How to complete this task: The listing that follows should be copied in full, exactly as written.

>>

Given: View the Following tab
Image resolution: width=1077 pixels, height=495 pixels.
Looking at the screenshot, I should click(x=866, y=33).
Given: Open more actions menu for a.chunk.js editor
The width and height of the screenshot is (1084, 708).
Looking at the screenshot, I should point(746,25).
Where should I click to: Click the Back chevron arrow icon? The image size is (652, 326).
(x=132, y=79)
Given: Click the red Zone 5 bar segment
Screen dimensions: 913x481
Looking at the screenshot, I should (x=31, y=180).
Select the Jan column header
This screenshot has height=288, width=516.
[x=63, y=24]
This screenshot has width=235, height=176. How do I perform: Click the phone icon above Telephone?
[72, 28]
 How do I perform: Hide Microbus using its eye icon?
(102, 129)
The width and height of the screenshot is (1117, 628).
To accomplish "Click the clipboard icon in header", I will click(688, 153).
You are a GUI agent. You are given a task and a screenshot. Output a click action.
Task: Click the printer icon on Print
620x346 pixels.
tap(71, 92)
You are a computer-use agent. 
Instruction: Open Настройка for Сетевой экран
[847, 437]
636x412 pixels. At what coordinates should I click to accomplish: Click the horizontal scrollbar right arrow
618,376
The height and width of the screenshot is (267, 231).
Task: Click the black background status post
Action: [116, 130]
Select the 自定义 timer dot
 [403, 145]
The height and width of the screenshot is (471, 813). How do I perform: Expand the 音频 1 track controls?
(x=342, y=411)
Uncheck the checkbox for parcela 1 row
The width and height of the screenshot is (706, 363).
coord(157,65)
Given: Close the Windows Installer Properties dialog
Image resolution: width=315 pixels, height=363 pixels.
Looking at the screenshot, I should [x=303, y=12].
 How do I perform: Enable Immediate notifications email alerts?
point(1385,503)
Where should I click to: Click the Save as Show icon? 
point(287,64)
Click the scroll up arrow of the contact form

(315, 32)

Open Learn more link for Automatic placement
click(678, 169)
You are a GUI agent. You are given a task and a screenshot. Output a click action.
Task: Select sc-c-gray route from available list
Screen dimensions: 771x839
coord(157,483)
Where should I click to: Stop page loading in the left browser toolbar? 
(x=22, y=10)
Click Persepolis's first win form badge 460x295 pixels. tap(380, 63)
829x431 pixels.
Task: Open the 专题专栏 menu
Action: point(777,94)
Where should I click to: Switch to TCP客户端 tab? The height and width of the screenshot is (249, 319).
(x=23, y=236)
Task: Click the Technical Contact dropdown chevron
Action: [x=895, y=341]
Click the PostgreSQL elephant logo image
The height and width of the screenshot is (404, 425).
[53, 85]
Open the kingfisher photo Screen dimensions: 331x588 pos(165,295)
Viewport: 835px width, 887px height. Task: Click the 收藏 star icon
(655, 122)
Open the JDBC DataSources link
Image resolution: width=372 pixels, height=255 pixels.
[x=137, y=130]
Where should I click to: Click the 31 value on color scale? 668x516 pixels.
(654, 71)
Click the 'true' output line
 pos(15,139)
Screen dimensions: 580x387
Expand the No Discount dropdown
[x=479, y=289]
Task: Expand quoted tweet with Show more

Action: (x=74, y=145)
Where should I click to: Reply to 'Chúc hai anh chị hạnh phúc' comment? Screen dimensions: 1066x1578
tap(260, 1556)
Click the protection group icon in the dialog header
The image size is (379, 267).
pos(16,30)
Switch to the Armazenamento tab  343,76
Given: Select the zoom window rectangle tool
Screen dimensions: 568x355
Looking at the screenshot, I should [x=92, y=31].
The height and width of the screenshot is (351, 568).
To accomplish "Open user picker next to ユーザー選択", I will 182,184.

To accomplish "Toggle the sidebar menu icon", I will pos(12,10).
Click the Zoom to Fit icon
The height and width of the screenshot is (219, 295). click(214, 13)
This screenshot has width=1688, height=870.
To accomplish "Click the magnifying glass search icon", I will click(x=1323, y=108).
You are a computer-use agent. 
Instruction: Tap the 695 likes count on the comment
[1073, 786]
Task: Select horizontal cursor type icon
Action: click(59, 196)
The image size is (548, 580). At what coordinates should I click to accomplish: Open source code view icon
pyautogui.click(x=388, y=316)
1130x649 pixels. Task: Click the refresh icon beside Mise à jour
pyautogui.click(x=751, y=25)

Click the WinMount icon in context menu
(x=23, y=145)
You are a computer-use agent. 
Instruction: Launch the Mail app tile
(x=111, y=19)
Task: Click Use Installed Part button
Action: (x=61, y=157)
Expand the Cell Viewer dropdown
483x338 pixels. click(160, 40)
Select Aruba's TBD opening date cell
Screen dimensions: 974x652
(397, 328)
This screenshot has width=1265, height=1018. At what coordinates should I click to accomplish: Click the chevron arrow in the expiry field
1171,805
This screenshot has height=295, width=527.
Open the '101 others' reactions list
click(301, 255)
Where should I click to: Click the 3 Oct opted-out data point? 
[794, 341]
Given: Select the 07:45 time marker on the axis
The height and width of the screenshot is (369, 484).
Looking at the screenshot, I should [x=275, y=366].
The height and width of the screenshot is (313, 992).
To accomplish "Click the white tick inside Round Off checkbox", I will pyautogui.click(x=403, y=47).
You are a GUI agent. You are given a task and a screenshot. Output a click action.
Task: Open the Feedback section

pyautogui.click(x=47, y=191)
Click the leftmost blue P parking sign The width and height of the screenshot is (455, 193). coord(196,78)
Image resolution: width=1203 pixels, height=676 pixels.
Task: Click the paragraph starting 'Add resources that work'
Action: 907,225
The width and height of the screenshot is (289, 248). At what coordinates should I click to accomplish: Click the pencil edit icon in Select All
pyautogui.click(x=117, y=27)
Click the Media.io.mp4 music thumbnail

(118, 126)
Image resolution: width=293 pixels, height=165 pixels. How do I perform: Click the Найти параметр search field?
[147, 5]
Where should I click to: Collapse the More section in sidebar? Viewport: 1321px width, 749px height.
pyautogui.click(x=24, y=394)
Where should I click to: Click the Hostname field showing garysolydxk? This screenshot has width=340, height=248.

<<

Result:
Given: View the Following tab
Image resolution: width=1077 pixels, height=495 pixels.
Looking at the screenshot, I should click(x=866, y=33).
Given: Open more actions menu for a.chunk.js editor
The width and height of the screenshot is (1084, 708).
Looking at the screenshot, I should point(746,25).
Where should I click to: Click the Back chevron arrow icon? The image size is (652, 326).
(x=132, y=79)
Given: Click the red Zone 5 bar segment
Screen dimensions: 913x481
Looking at the screenshot, I should (x=31, y=180).
Select the Jan column header
This screenshot has height=288, width=516.
[x=63, y=24]
This screenshot has width=235, height=176. How do I perform: Click the phone icon above Telephone?
[72, 28]
 How do I perform: Hide Microbus using its eye icon?
(102, 129)
The width and height of the screenshot is (1117, 628).
To accomplish "Click the clipboard icon in header", I will click(688, 153).
You are a GUI agent. You are given a task and a screenshot. Output a click action.
Task: Click the printer icon on Print
620x346 pixels.
tap(71, 92)
You are a computer-use agent. 
Instruction: Open Настройка for Сетевой экран
[847, 437]
636x412 pixels. At what coordinates should I click to accomplish: Click the horizontal scrollbar right arrow
618,376
The height and width of the screenshot is (267, 231).
Task: Click the black background status post
Action: [116, 130]
Select the 自定义 timer dot
 [403, 145]
The height and width of the screenshot is (471, 813). How do I perform: Expand the 音频 1 track controls?
(x=342, y=411)
Uncheck the checkbox for parcela 1 row
The width and height of the screenshot is (706, 363).
coord(157,65)
Given: Close the Windows Installer Properties dialog
Image resolution: width=315 pixels, height=363 pixels.
Looking at the screenshot, I should [x=303, y=12].
 How do I perform: Enable Immediate notifications email alerts?
point(1385,503)
Where should I click to: Click the Save as Show icon? 
point(287,64)
Click the scroll up arrow of the contact form

(315, 32)

Open Learn more link for Automatic placement
click(678, 169)
You are a GUI agent. You are given a task and a screenshot. Output a click action.
Task: Select sc-c-gray route from available list
Screen dimensions: 771x839
coord(157,483)
Where should I click to: Stop page loading in the left browser toolbar? 
(x=22, y=10)
Click Persepolis's first win form badge 460x295 pixels. tap(380, 63)
829x431 pixels.
Task: Open the 专题专栏 menu
Action: point(777,94)
Where should I click to: Switch to TCP客户端 tab? The height and width of the screenshot is (249, 319).
(x=23, y=236)
Task: Click the Technical Contact dropdown chevron
Action: [x=895, y=341]
Click the PostgreSQL elephant logo image
The height and width of the screenshot is (404, 425).
[53, 85]
Open the kingfisher photo Screen dimensions: 331x588 pos(165,295)
Viewport: 835px width, 887px height. Task: Click the 收藏 star icon
(655, 122)
Open the JDBC DataSources link
Image resolution: width=372 pixels, height=255 pixels.
[x=137, y=130]
Where should I click to: Click the 31 value on color scale? 668x516 pixels.
(654, 71)
Click the 'true' output line
 pos(15,139)
Screen dimensions: 580x387
Expand the No Discount dropdown
[x=479, y=289]
Task: Expand quoted tweet with Show more

Action: (x=74, y=145)
Where should I click to: Reply to 'Chúc hai anh chị hạnh phúc' comment? Screen dimensions: 1066x1578
tap(260, 1556)
Click the protection group icon in the dialog header
The image size is (379, 267).
pos(16,30)
Switch to the Armazenamento tab  343,76
Given: Select the zoom window rectangle tool
Screen dimensions: 568x355
Looking at the screenshot, I should [x=92, y=31].
The height and width of the screenshot is (351, 568).
To accomplish "Open user picker next to ユーザー選択", I will 182,184.

To accomplish "Toggle the sidebar menu icon", I will pos(12,10).
Click the Zoom to Fit icon
The height and width of the screenshot is (219, 295). click(214, 13)
This screenshot has width=1688, height=870.
To accomplish "Click the magnifying glass search icon", I will click(x=1323, y=108).
You are a computer-use agent. 
Instruction: Tap the 695 likes count on the comment
[1073, 786]
Task: Select horizontal cursor type icon
Action: click(59, 196)
The image size is (548, 580). At what coordinates should I click to accomplish: Open source code view icon
pyautogui.click(x=388, y=316)
1130x649 pixels. Task: Click the refresh icon beside Mise à jour
pyautogui.click(x=751, y=25)

Click the WinMount icon in context menu
(x=23, y=145)
You are a computer-use agent. 
Instruction: Launch the Mail app tile
(x=111, y=19)
Task: Click Use Installed Part button
Action: (x=61, y=157)
Expand the Cell Viewer dropdown
483x338 pixels. click(160, 40)
Select Aruba's TBD opening date cell
Screen dimensions: 974x652
(397, 328)
This screenshot has width=1265, height=1018. At what coordinates should I click to accomplish: Click the chevron arrow in the expiry field
1171,805
This screenshot has height=295, width=527.
Open the '101 others' reactions list
click(301, 255)
Where should I click to: Click the 3 Oct opted-out data point? 
[794, 341]
Given: Select the 07:45 time marker on the axis
The height and width of the screenshot is (369, 484).
Looking at the screenshot, I should [x=275, y=366].
The height and width of the screenshot is (313, 992).
To accomplish "Click the white tick inside Round Off checkbox", I will pyautogui.click(x=403, y=47).
You are a GUI agent. You are given a task and a screenshot. Output a click action.
Task: Open the Feedback section

pyautogui.click(x=47, y=191)
Click the leftmost blue P parking sign The width and height of the screenshot is (455, 193). coord(196,78)
Image resolution: width=1203 pixels, height=676 pixels.
Task: Click the paragraph starting 'Add resources that work'
Action: 907,225
The width and height of the screenshot is (289, 248). At what coordinates should I click to accomplish: Click the pencil edit icon in Select All
pyautogui.click(x=117, y=27)
Click the Media.io.mp4 music thumbnail

(118, 126)
Image resolution: width=293 pixels, height=165 pixels. How do I perform: Click the Найти параметр search field?
[147, 5]
Where should I click to: Collapse the More section in sidebar? Viewport: 1321px width, 749px height.
pyautogui.click(x=24, y=394)
Where should I click to: Click the Hostname field showing garysolydxk? This screenshot has width=340, height=248.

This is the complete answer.